On était des casse-cous. On aimait se balader un peu partout, découvrir des endroits tranquilles paumés au milieu de nulle part, discuter et rigoler. Elle était mignonne. C'était facile pour moi de me perdre dans ses yeux et sa bouille d'ado rebelle, pour me laisser aller à des moments magiques comme ça, en pleine nature, en urbex, sur un toit...
Elle voyait bien ma facilité à être avec elle, et ça lui plaisait. Elle aussi se laissait aller sourire plus naturellement, ce qui me faisait fondre.
Je me suis peu à peu rendue compte que j'étais amoureuse.
Je me suis demandé comment j'allais m'y prendre pour lui dire, surtout que je ne connaissais absolument pas ses orientations romantique et sexuelle. J'ai finalement décidé d'y aller aussi naturellement que pour le reste.

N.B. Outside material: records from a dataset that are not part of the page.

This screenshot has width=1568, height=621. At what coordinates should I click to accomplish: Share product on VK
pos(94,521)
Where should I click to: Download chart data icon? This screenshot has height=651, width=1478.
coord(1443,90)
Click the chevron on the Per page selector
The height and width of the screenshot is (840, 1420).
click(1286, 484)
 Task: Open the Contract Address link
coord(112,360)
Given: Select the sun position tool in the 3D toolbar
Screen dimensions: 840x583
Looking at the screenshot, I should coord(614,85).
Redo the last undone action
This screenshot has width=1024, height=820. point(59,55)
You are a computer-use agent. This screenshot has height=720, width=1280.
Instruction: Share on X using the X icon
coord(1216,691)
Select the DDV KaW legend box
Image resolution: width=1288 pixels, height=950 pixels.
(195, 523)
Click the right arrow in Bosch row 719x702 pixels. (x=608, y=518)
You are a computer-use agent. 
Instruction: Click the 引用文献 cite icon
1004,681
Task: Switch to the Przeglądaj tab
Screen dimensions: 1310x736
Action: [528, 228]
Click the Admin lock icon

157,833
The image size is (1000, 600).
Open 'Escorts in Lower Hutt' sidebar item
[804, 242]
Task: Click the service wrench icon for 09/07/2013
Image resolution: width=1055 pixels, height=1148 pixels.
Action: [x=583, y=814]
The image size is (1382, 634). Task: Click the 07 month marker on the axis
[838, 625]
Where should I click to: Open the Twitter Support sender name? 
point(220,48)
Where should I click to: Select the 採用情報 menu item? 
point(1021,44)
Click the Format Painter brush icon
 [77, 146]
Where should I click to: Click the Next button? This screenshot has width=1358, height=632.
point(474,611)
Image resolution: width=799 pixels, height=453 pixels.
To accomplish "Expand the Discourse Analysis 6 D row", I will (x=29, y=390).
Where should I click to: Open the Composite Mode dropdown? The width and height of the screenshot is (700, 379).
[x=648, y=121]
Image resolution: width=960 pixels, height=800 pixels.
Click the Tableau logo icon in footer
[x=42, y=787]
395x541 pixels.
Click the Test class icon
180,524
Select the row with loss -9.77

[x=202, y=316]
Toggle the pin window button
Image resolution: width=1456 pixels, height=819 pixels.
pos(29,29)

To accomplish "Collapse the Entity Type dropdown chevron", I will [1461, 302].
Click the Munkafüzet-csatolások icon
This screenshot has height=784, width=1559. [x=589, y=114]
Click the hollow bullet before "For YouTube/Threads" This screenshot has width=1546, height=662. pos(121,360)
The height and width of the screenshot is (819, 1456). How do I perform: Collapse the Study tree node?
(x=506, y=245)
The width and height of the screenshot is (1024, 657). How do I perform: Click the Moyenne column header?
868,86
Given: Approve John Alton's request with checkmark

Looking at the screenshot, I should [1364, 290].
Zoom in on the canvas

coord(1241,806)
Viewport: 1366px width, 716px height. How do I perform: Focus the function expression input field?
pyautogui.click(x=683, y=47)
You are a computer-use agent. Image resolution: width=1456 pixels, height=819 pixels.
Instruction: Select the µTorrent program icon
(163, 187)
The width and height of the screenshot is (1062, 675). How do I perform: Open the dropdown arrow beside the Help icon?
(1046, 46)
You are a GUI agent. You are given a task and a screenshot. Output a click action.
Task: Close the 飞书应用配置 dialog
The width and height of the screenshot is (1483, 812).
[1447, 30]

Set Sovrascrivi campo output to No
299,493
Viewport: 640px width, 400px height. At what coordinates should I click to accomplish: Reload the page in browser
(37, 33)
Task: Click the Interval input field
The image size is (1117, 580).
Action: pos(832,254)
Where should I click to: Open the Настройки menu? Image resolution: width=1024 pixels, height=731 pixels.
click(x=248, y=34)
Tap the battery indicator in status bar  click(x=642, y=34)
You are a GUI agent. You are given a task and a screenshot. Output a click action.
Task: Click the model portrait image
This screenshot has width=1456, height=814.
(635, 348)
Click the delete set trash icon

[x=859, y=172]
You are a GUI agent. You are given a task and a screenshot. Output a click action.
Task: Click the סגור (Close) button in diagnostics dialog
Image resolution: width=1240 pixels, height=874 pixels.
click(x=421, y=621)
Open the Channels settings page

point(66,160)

J'avais proposé de nous balader en forêt, et elle avait répondu avec joie, comme d'habitude. Mon cœur avait manqué un gros battement devant mon portable, et il m'avait fallu du temps pour me rappeler comment on respirait. Idiot, je sais, mais c'est ce jour-là que j'allais me déclarer, en plus de faire mon premier coming-out. Je fonçais droit dans l'inconnu, incapable de prédire aucune réaction.
On s'était rejointes à l'orée de la forêt, sous les feuilles des arbres d'où émanait une belle lueur verte et dorée. Ses cheveux étaient magnifiques sous cette lumière.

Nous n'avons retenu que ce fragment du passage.